Female prediabetic rats are protected from vascular dysfunction: the role of nitroso and sulfide signaling.

Abstract

Background: The activity of perivascular adipose tissue (PVAT), a specific deposit of adipose tissue surrounding blood vessels, could contribute to sex differences in vascular tone control, particularly in dyslipidemic disorders; however, the mutual associations remain unclear. This study aimed to evaluate the relationships among sex, PVAT and vascular function in Wistar and hereditary hypertriglyceridemic (HTG) rats. Vasoactive responses of the isolated thoracic aorta with preserved or removed PVAT were compared in adult male and female Wistar and HTG rats, and the roles of nitric oxide (NO), hydrogen sulfide (H₂S), cyclooxygenase (COX) and inflammatory signaling in vascular function were monitored in females.

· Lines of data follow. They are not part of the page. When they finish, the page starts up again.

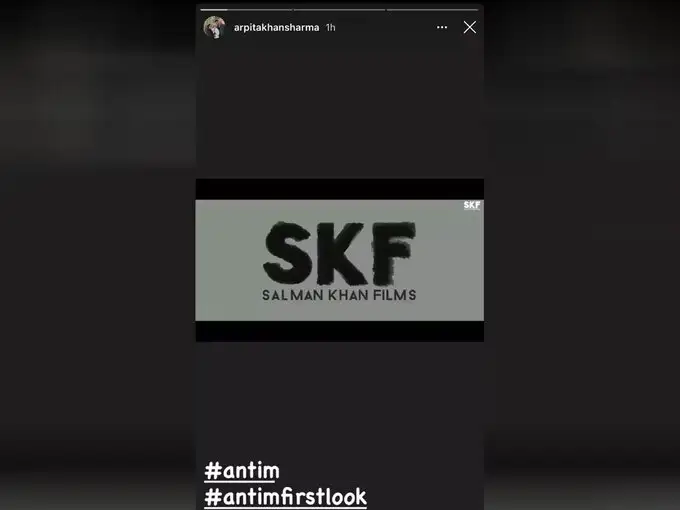Click the empty dark story area above the video

[x=340, y=108]
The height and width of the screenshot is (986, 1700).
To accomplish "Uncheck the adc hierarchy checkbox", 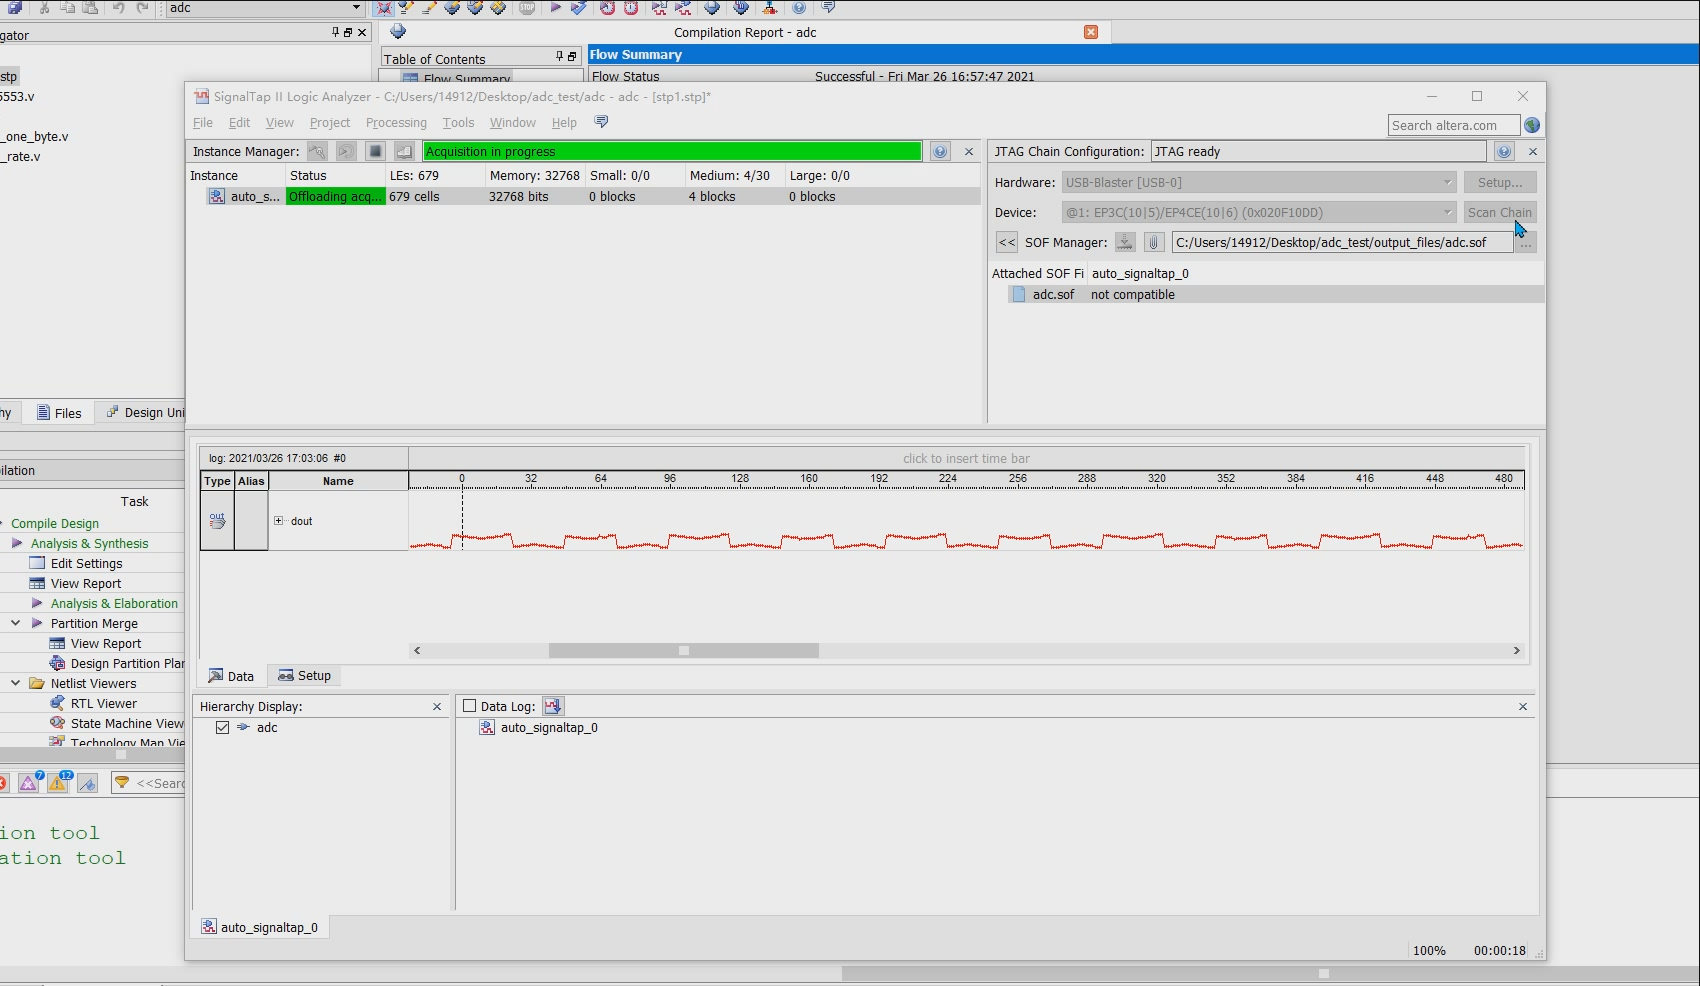I will coord(222,728).
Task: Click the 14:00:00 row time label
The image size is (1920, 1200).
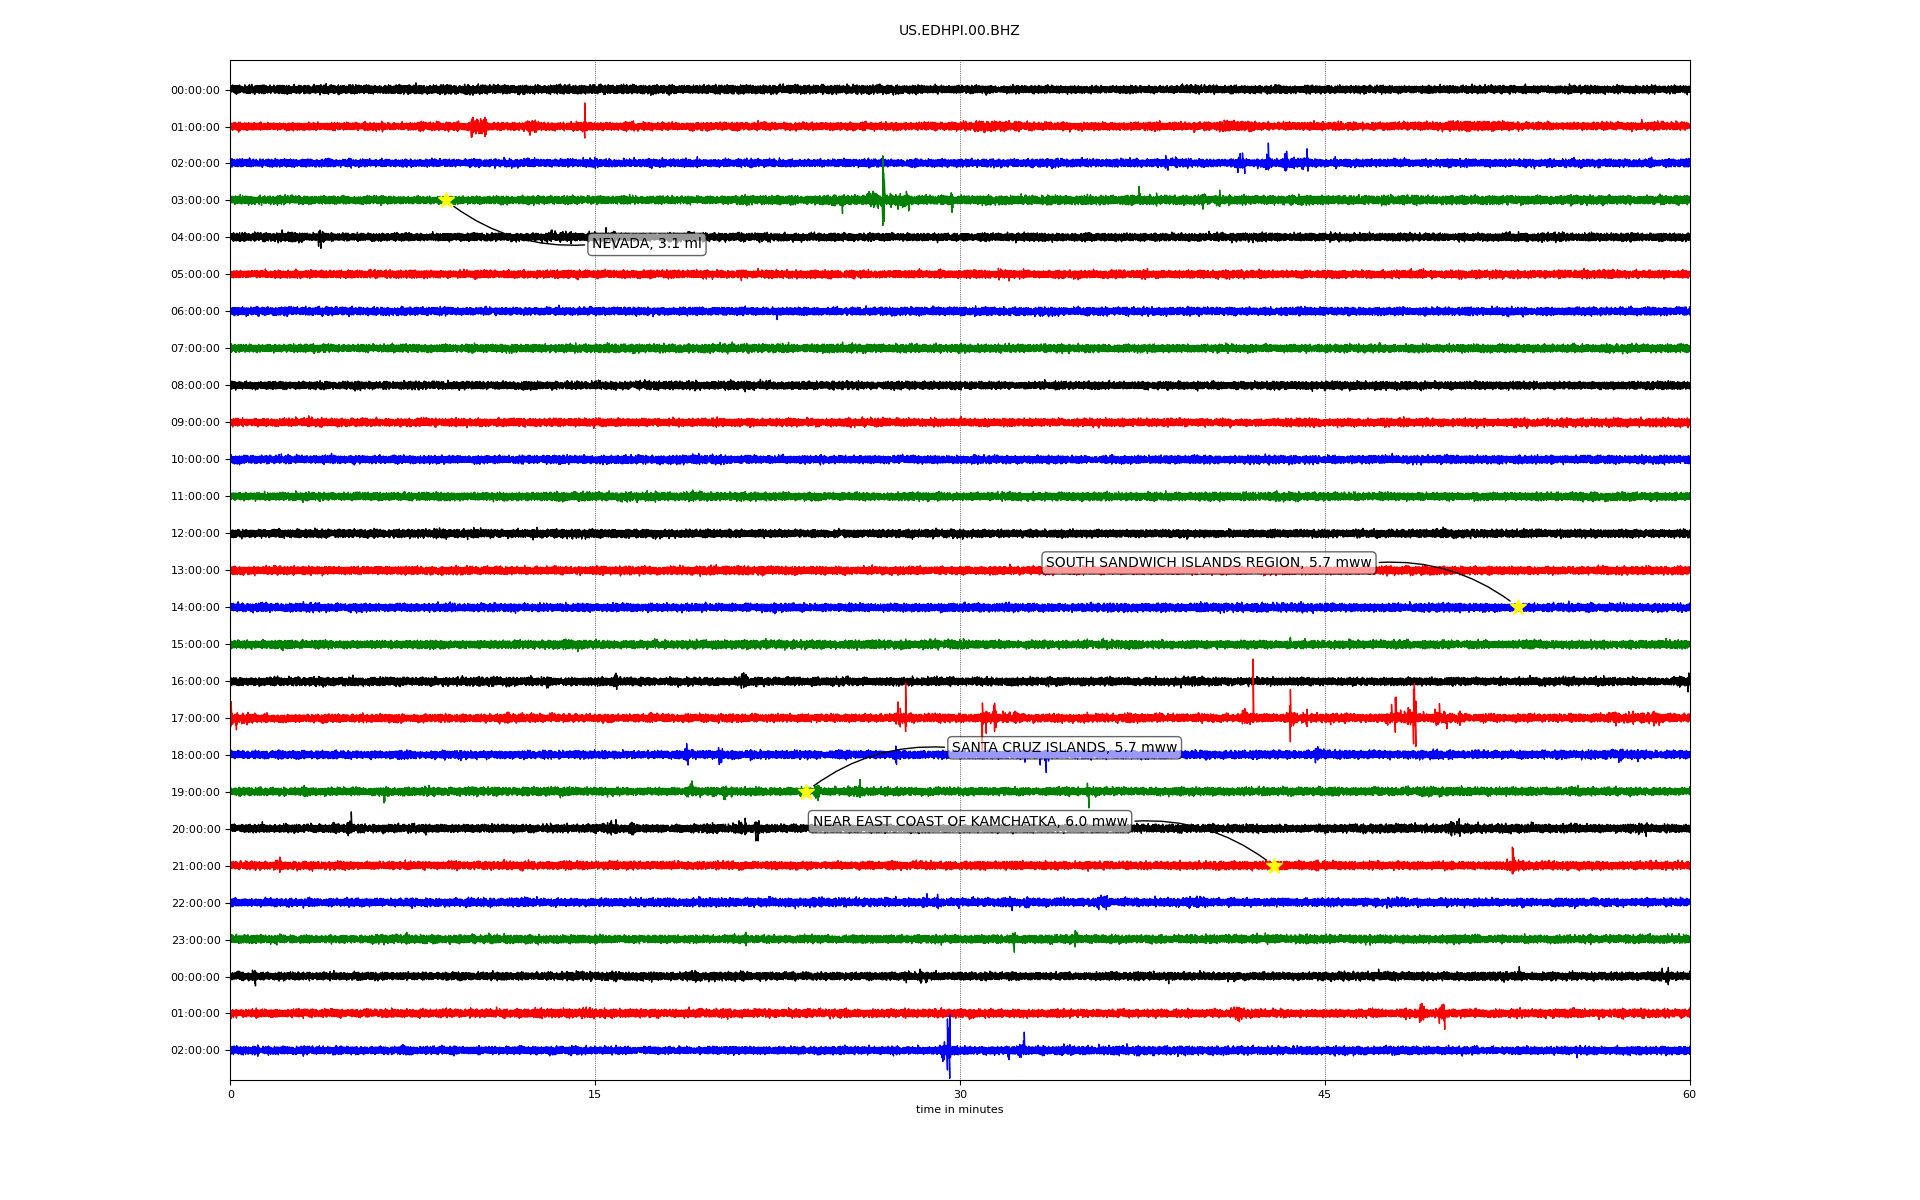Action: tap(195, 608)
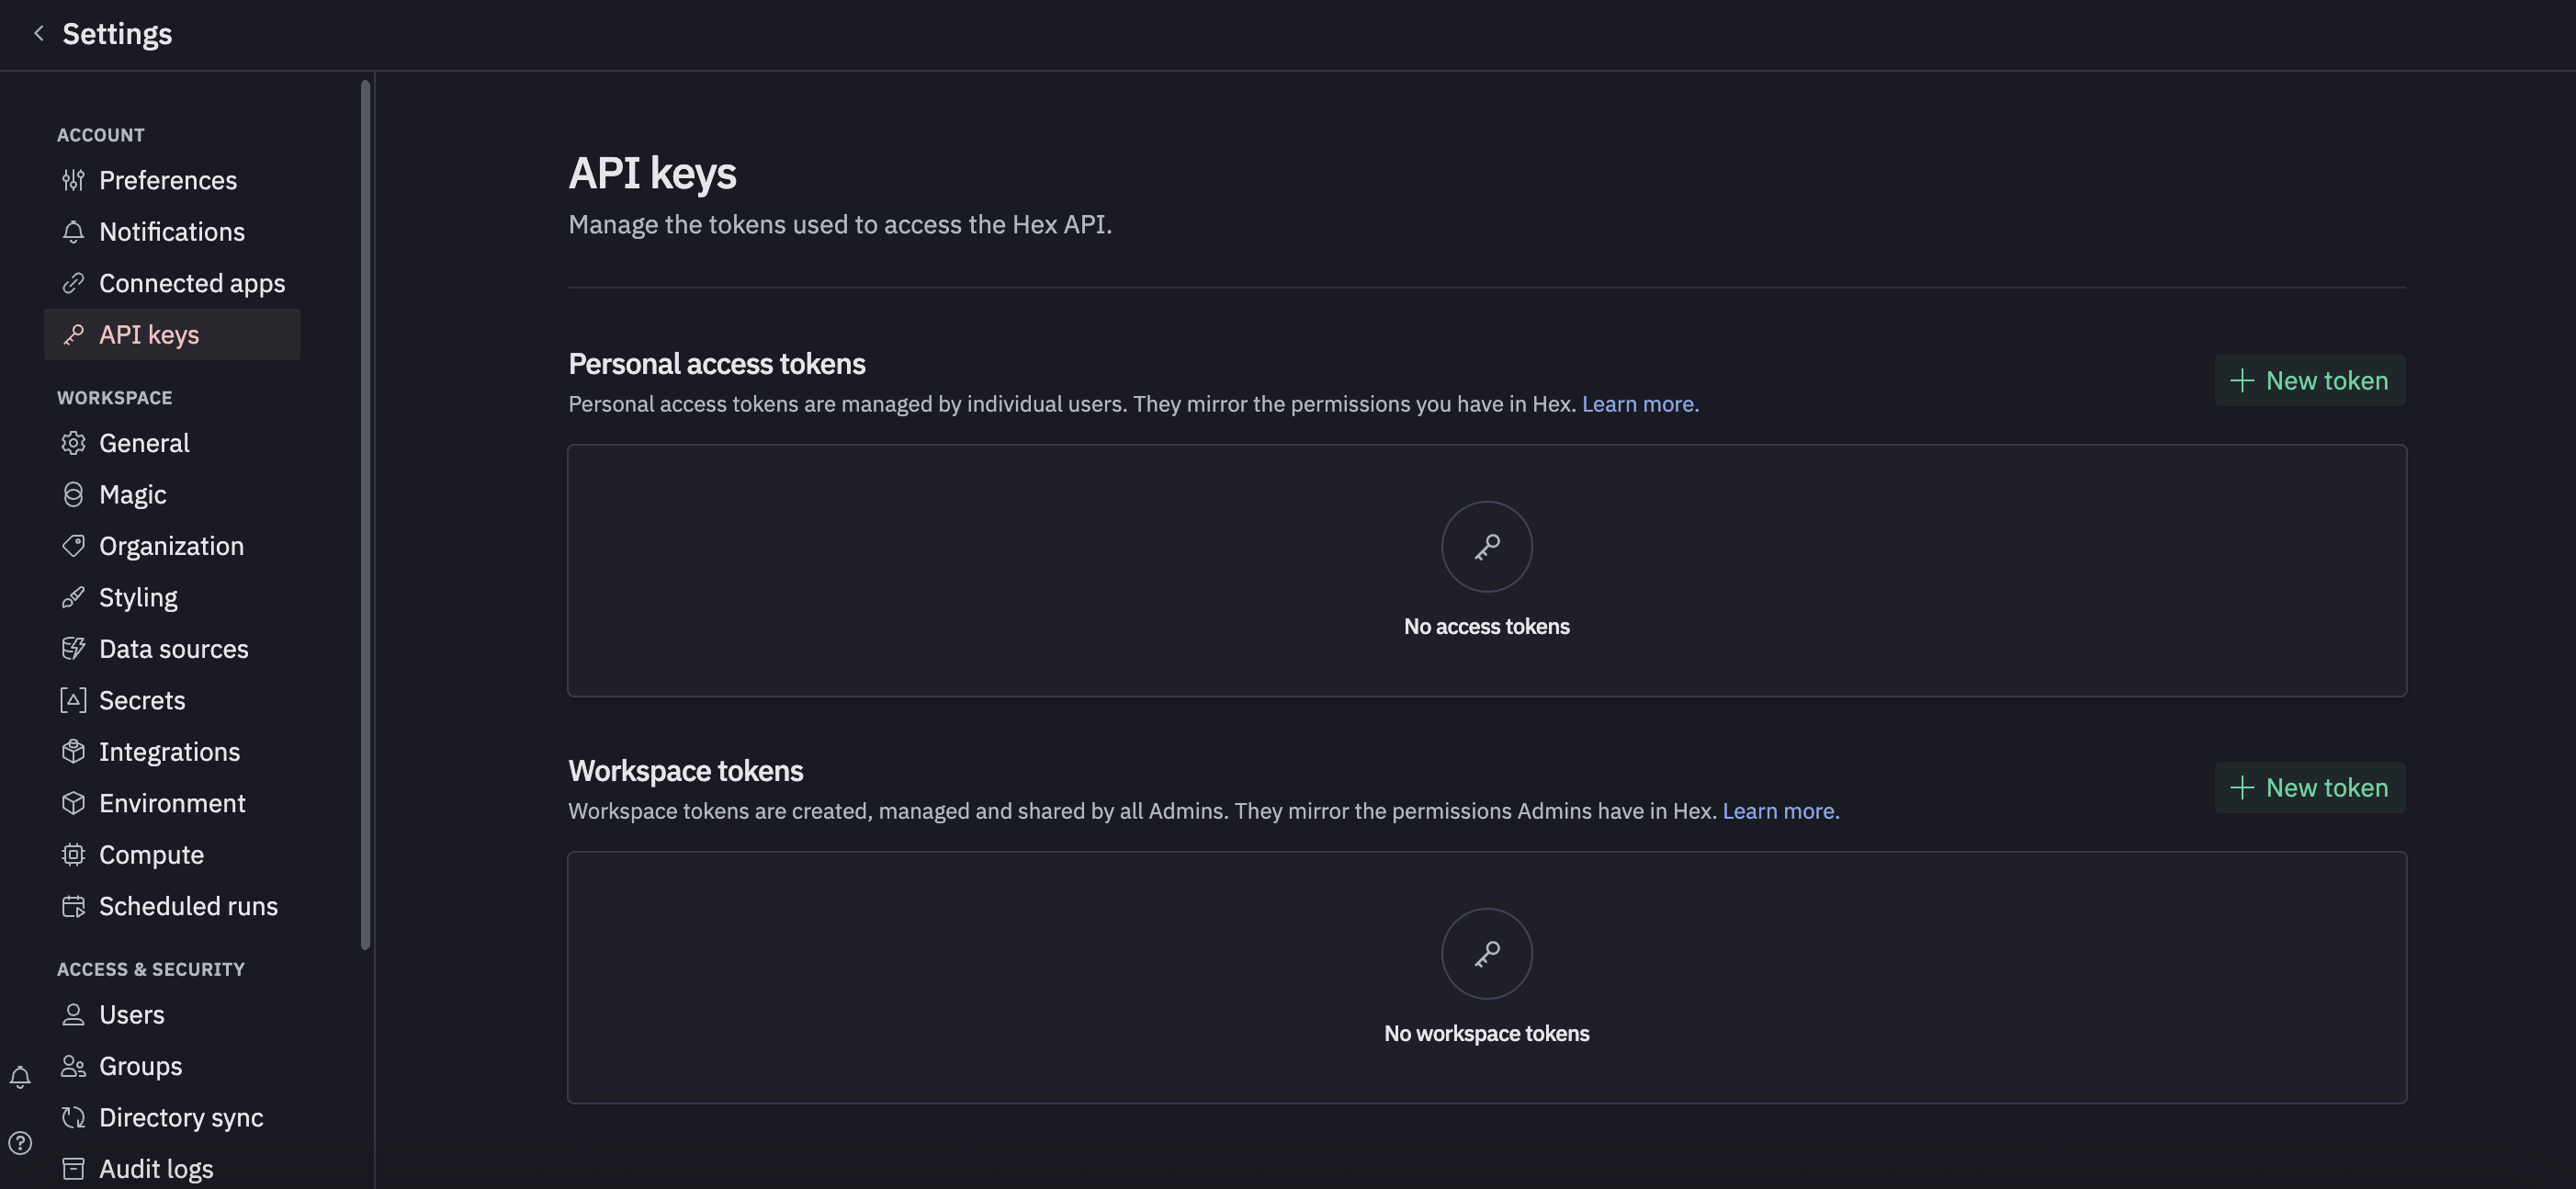This screenshot has height=1189, width=2576.
Task: Click the Secrets bracket icon
Action: [73, 700]
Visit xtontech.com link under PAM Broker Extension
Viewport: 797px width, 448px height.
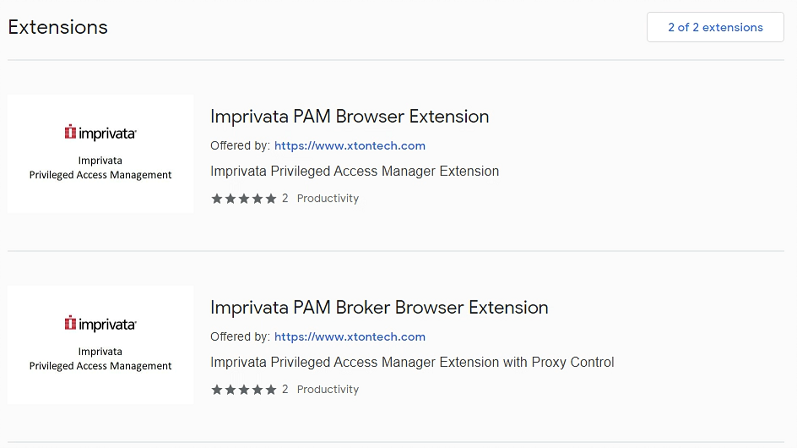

Results: HTG rats were hypertensive, but females less than males. Increased 2-h glycemia was observed in HTG rats regardless of sex; however, HTG females exhibited better glucose utilization than males did. Females, independent of strain, had better preserved endothelial function than males did. PVAT inhibited endothelium-dependent relaxation in all the rats except HTG females. In HTG males, pathologically increased aortic contractility was noted; however, in HTG females, the contractile responses were lower, thus approaching physiological levels despite the pro-contractile action of COX products. In HTG females, NO contributed to endothelial function to a lesser extent than it did in controls, but the presence of PVAT eliminated this difference, which corresponded with increased NO synthase activity. Although increased protein expression of several proinflammatory factors (TNFα, IL-6, iNOS, and NfκB) was confirmed in the aortic and PVAT tissue of HTG females, the protein expression of factors regulating the adhesion and infiltration of monocytes (ICAM-1 and MCP-1) was decreased in PVAT. Moreover, in HTG females, unlike in controls, H₂S produced by PVAT did not inhibit endothelial relaxation, and regardless of PVAT, endogenous H₂S had beneficial anticontractile effects, which were associated with increased protein expression of H₂S-producing enzymes in both aortic and PVAT tissues.

Conclusions: Despite increased inflammation and the pathological impact of cyclooxygenase signaling in female HTG rats, protective vasoactive mechanisms associated with milder hypertension and improved endothelial function and contractility linked to PVAT activity were triggered. Sulfide and nitroso signaling represent important compensatory vasoactive mechanisms against hypertriglyceridemia-associated metabolic disorders and may be promising therapeutic targets in prediabetic females.